Anand, Mulk Raj. Untouchable. New York: Penguin Group, 2014. 11. Print.

As I read the novel, I kept referring back to the beginning because it reveals Bhaka’s true heart and desire to be accepted. Instead of being recognized as one of the “lower members” of the caste system, he longs to be one of the “sahibs” as he wants to dress like them, sleep like them, and eat like them. Whenever he describes his life as one who just cleans toilets and is “untouchable” it shows a hint that he feels miserable and that he desires to live differently away from the caste system that systemizes and singles people out.  He doesn’t want to be treated lower class, he wants to be as equal as the superior people, the “sahibs.”

Bakha the Naïve

And though his job was dirty he remained comparatively clean. He didn’t even soil his sleeves, handling the commodes, sweeping and scrubbing them. ‘A bit superior to his job,’ they always said…
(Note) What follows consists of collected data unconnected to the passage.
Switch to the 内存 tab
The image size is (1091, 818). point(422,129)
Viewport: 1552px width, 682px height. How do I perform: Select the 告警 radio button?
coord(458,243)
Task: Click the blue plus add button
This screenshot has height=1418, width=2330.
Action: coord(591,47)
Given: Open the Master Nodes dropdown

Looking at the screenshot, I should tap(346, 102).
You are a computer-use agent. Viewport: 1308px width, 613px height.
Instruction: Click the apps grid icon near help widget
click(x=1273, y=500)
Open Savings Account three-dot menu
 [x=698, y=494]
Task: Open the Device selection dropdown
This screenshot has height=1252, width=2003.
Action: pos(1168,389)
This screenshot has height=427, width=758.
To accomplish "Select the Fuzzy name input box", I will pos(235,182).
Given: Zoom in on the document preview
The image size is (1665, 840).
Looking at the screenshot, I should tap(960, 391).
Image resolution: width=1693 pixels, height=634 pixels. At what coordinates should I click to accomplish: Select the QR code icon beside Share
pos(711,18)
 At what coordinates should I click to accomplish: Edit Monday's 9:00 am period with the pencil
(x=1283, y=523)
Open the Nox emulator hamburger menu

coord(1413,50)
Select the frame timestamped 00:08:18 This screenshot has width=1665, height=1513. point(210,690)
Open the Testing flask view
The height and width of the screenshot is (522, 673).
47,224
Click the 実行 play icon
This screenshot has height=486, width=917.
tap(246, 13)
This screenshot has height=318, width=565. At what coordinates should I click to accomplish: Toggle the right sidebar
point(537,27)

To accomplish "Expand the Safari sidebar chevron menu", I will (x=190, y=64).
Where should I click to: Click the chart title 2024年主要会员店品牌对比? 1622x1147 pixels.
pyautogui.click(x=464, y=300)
Havildar Charat Singh, who had the Hindu instinct for immaculate cleanliness, was puzzled when he emerged from his painful half an hour in the latrines and caught sight of Bakha. Here was a low-cast man who seemed clean! He became rather self-concious, the prejudice of the ‘twice-born’ high-caste Hindu against stink, even though he saw not the slightest suspicion of it in Bakha, rising into his mind. He smiled complacently. Then, however, he forgot his high caste and the ironic smile on his face became a childlike laugh.

Anand, Mulk Raj. Untouchable. New York: Penguin Group, 2014. 9-10. Print.

Bakha is naïve in that he believes his English appearance and cleanliness will give him respect. This is contrasted with Singh’s high-caste smugness against Bakha’s status. Still, we see that Bakha’s image does make Singh uneasy seeing his clean appearance.